Responses to the RFI are due April 5.
“All the resellers and suppliers that have a Schedule 70 that also have BPA products will be asked to do a modification to their Schedule 70 contract,” Piche said. “You will not have to through re-proposal process or have to ask to have these tools added and go through another technical evaluation process because DHS already has done that. You will have to modify your Schedule 70 contract in order to add the SIN number for the products approved under the BPA.”
The second piece to this puzzle is moving the implementation of phases 3 and 4 as well as the operations and maintenance of phases 1 and 2 under task orders awarded to systems integrators through a large governmentwide acquisition contract.
Piche said GSA still is developing the acquisition strategy, so he couldn’t comment on which GWAC they would ultimately use. But it’s easy to guess at Alliant 2 or OASIS as leading contenders.
“We want to break the cycle of continuous acquisitions. Since the beginning of the BPA, whether it was the BPA, all the task orders we’ve awarded, all the delivery orders we’ve ordered and all the modifications to the BPA, there’s over 140 contract actions that we’ve taken since the start of the BPA. We want to break that cycle a little bit and get into more of actually doing work,” he said. “The other thing we are trying to break the cycle of is entrance on duty. When integrators are coming to do work at the agencies or DHS, the process of getting them on board has been very arduous. So we are going to try to break that cycle through a new acquisition strategy.”
Piche said DHS and GSA plan to keep the agencies in their existing groups developed under Phase 1 of the program.

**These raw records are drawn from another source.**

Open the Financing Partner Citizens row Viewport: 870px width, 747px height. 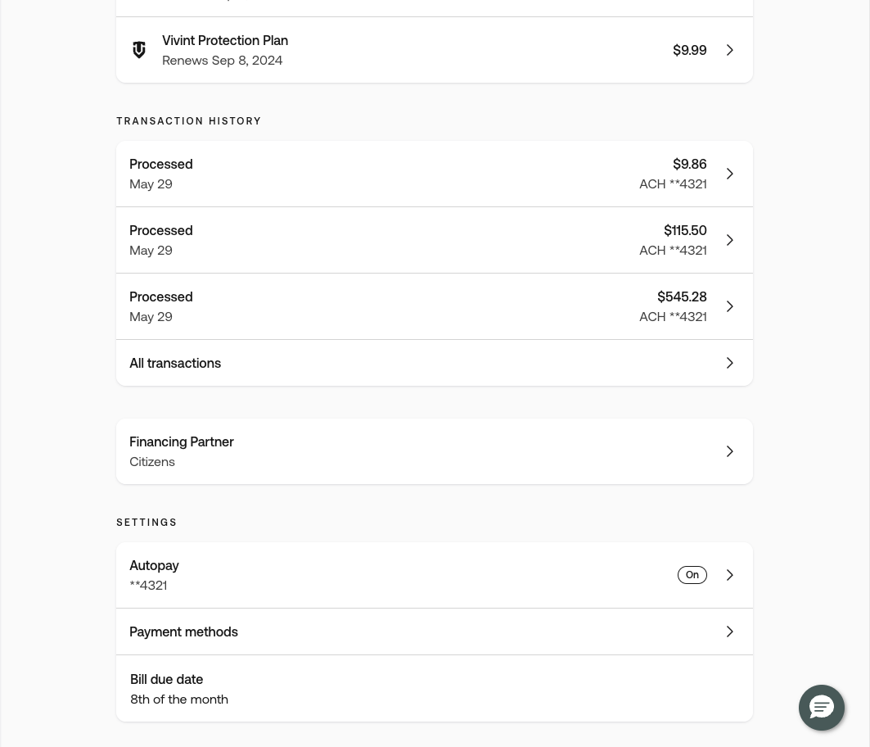click(435, 451)
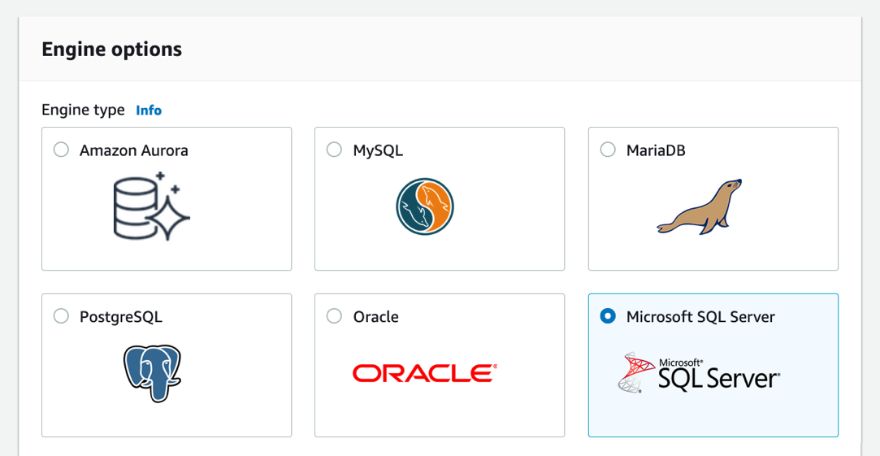Click the Microsoft SQL Server logo
The height and width of the screenshot is (456, 880).
click(699, 373)
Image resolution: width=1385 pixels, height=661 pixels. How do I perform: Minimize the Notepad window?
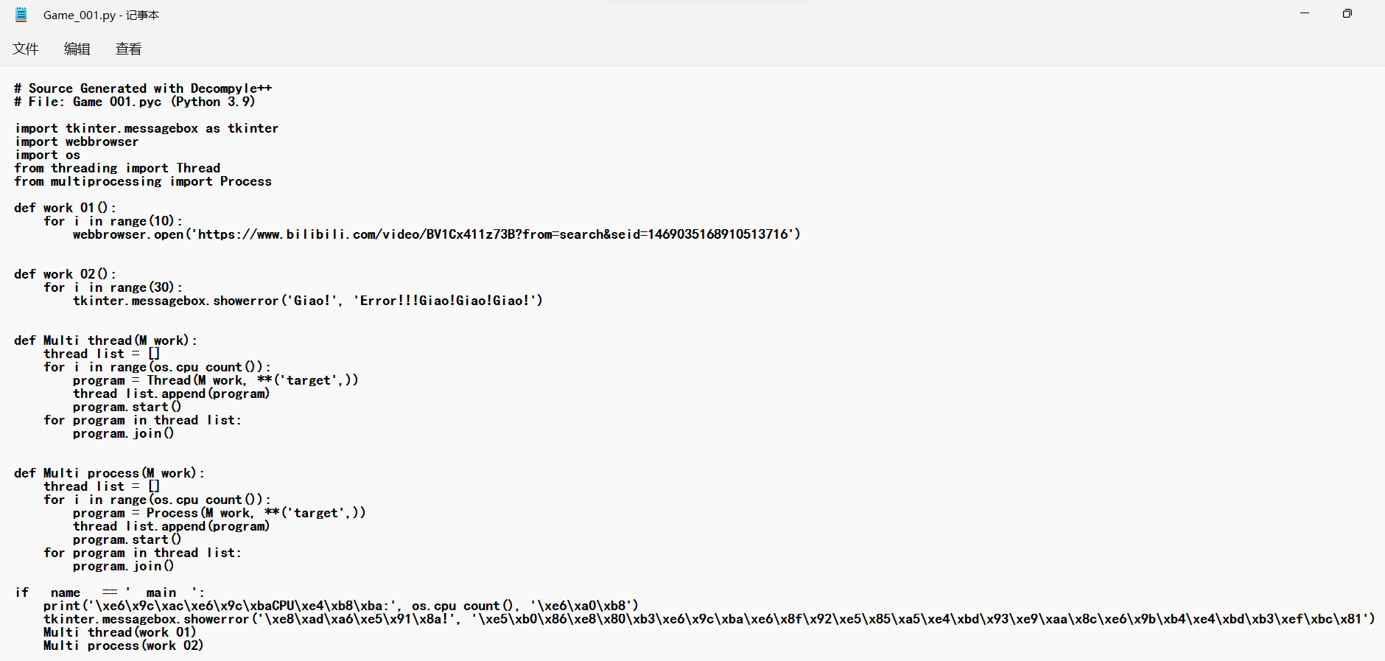(1305, 13)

“We will have a long-term sustainable solution for all CDM needs for the foreseeable future,” he said. “We will not engage in 147 contract modifications or every time a license maintenance has to be done and we have to renegotiate the deal. We want to get to a long-term relationship between CDM integrators and agencies they are supporting.”
In many ways that long-term relationship was the missing piece to CDM. When DHS and GSA set up the BPA, many thought the one-off contracts would work, but the complexity of agency networks and the implementation of the CDM tools proved too much.
Kevin Cox, the CDM program manager at DHS, said he is setting up a CDM customer advisory board to continuously address current and emerging challenges.
“We need people who are managing the programs to help us identify challenges, not just from a technology standpoint, because many times the technology side is the easy part. It’s the process reengineering, the training and the governance that is difficult,” Cox said at the event. “We are breaking down silos and barriers that have been in place for decades. That is what we are working toward and that will help make the program even richer and achieve the results we want of creating a better cyber posture for agencies.”